[The exercise]
Put the records below into a Markdown table with two columns, No. and Line. Give each non-blank line its own row with a running number, and leave out the blank lines.

········

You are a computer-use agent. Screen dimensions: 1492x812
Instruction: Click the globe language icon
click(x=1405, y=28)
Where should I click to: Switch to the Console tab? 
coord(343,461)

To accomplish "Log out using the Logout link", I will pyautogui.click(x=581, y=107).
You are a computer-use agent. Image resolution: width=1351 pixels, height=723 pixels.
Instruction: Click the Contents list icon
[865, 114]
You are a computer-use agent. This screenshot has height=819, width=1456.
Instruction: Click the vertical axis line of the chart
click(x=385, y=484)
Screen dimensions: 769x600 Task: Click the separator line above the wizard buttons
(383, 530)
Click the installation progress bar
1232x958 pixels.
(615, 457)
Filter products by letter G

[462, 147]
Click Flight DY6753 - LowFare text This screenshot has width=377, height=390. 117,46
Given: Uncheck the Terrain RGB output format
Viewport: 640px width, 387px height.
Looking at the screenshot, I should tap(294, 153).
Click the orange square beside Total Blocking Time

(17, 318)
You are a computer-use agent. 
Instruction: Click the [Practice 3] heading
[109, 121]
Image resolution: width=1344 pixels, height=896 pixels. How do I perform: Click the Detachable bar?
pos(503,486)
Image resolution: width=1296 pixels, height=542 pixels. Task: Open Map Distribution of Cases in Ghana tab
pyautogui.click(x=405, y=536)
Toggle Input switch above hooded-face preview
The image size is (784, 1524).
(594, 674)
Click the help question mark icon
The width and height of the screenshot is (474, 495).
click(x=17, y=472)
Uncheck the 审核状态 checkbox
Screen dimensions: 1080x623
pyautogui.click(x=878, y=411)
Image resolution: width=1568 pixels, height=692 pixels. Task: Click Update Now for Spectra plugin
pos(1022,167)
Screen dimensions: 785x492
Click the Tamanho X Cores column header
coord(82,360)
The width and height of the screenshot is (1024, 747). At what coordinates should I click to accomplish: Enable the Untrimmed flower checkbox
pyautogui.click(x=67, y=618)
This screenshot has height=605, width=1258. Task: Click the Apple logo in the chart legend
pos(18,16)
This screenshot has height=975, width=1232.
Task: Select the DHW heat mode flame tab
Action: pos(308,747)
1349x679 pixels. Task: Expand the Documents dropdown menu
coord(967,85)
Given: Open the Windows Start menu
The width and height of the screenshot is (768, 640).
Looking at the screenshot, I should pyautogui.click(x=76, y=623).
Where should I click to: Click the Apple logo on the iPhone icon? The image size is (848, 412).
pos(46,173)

········

[The answer]
| No. | Line |
|---|---|
| 1 | You are a computer-use agent. Screen dimensions: 1492x812 |
| 2 | Instruction: Click the globe language icon |
| 3 | click(x=1405, y=28) |
| 4 | Where should I click to: Switch to the Console tab?  |
| 5 | coord(343,461) |
| 6 | To accomplish "Log out using the Logout link", I will pyautogui.click(x=581, y=107). |
| 7 | You are a computer-use agent. Image resolution: width=1351 pixels, height=723 pixels. |
| 8 | Instruction: Click the Contents list icon |
| 9 | [865, 114] |
| 10 | You are a computer-use agent. This screenshot has height=819, width=1456. |
| 11 | Instruction: Click the vertical axis line of the chart |
| 12 | click(x=385, y=484) |
| 13 | Screen dimensions: 769x600 Task: Click the separator line above the wizard buttons |
| 14 | (383, 530) |
| 15 | Click the installation progress bar |
| 16 | 1232x958 pixels. |
| 17 | (615, 457) |
| 18 | Filter products by letter G |
| 19 | [462, 147] |
| 20 | Click Flight DY6753 - LowFare text This screenshot has width=377, height=390. 117,46 |
| 21 | Given: Uncheck the Terrain RGB output format |
| 22 | Viewport: 640px width, 387px height. |
| 23 | Looking at the screenshot, I should tap(294, 153). |
| 24 | Click the orange square beside Total Blocking Time |
| 25 | (17, 318) |
| 26 | You are a computer-use agent.  |
| 27 | Instruction: Click the [Practice 3] heading |
| 28 | [109, 121] |
| 29 | Image resolution: width=1344 pixels, height=896 pixels. How do I perform: Click the Detachable bar? |
| 30 | pos(503,486) |
| 31 | Image resolution: width=1296 pixels, height=542 pixels. Task: Open Map Distribution of Cases in Ghana tab |
| 32 | pyautogui.click(x=405, y=536) |
| 33 | Toggle Input switch above hooded-face preview |
| 34 | The image size is (784, 1524). |
| 35 | (594, 674) |
| 36 | Click the help question mark icon |
| 37 | The width and height of the screenshot is (474, 495). |
| 38 | click(x=17, y=472) |
| 39 | Uncheck the 审核状态 checkbox |
| 40 | Screen dimensions: 1080x623 |
| 41 | pyautogui.click(x=878, y=411) |
| 42 | Image resolution: width=1568 pixels, height=692 pixels. Task: Click Update Now for Spectra plugin |
| 43 | pos(1022,167) |
| 44 | Screen dimensions: 785x492 |
| 45 | Click the Tamanho X Cores column header |
| 46 | coord(82,360) |
| 47 | The width and height of the screenshot is (1024, 747). At what coordinates should I click to accomplish: Enable the Untrimmed flower checkbox |
| 48 | pyautogui.click(x=67, y=618) |
| 49 | This screenshot has height=605, width=1258. Task: Click the Apple logo in the chart legend |
| 50 | pos(18,16) |
| 51 | This screenshot has height=975, width=1232. |
| 52 | Task: Select the DHW heat mode flame tab |
| 53 | Action: pos(308,747) |
| 54 | 1349x679 pixels. Task: Expand the Documents dropdown menu |
| 55 | coord(967,85) |
| 56 | Given: Open the Windows Start menu |
| 57 | The width and height of the screenshot is (768, 640). |
| 58 | Looking at the screenshot, I should pyautogui.click(x=76, y=623). |
| 59 | Where should I click to: Click the Apple logo on the iPhone icon? The image size is (848, 412). |
| 60 | pos(46,173) |